I use Garofalo Cannelloni. As you know already, I’m a big supporter of this italian pasta brand, not only because it was born in the city of Gragnano (the heart of italian pasta), but also for its high-quality ingredients. The pasta has a fantastic texture and flavours and most importantly it stays al dente, even if you miss a minute or two.
To make this classic cannelloni recipe a lot lighter and healthier, leave out the bechamel sauce and opt for a delicate and quick ricotta white sauce. Simply blend the ricotta with a splash of milk or water. Adjust the consistency by adding more liquid. Season with a little nutmeg, sea salt and white pepper. There you go, a light low-fat and low-cal magic white sauce that is so good (and smart!) you’ll want to use it for any kind of pasta dish.

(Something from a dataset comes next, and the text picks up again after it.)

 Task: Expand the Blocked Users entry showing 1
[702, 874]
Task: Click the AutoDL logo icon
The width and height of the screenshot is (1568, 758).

These easy vegetarian pumpkin cannelloni require very simple seasonal ingredients and they’re awfully easy to put together.
Start by blanching the cannelloni for a minute or two, then fill them up with the mix of ricotta, spinach and half the roasted pumpkin. Make sure to fill the cannelloni well, so it’s not all full of air. Blend the remaining pumpkin to make a puree and use it both for the bottom and top of your cannelloni.
Arrange the cannelloni on oven dish (for two people I use a small 9-inch dish that holds up 6-7 tubes) covered with a layer of pumpkin purée. Bake for 10-15 min until the pasta is cooked through and crispy on the edges. Serve piping hot from the oven and indulge into a deliciously homemade meal.
Pour extra pumpkin purée on top and pour a layer of ricotta white sauce over the top of your cannelloni. Be sure to leave the edges of the cannelloni slightly uncovered so they get nice and crispy from baking.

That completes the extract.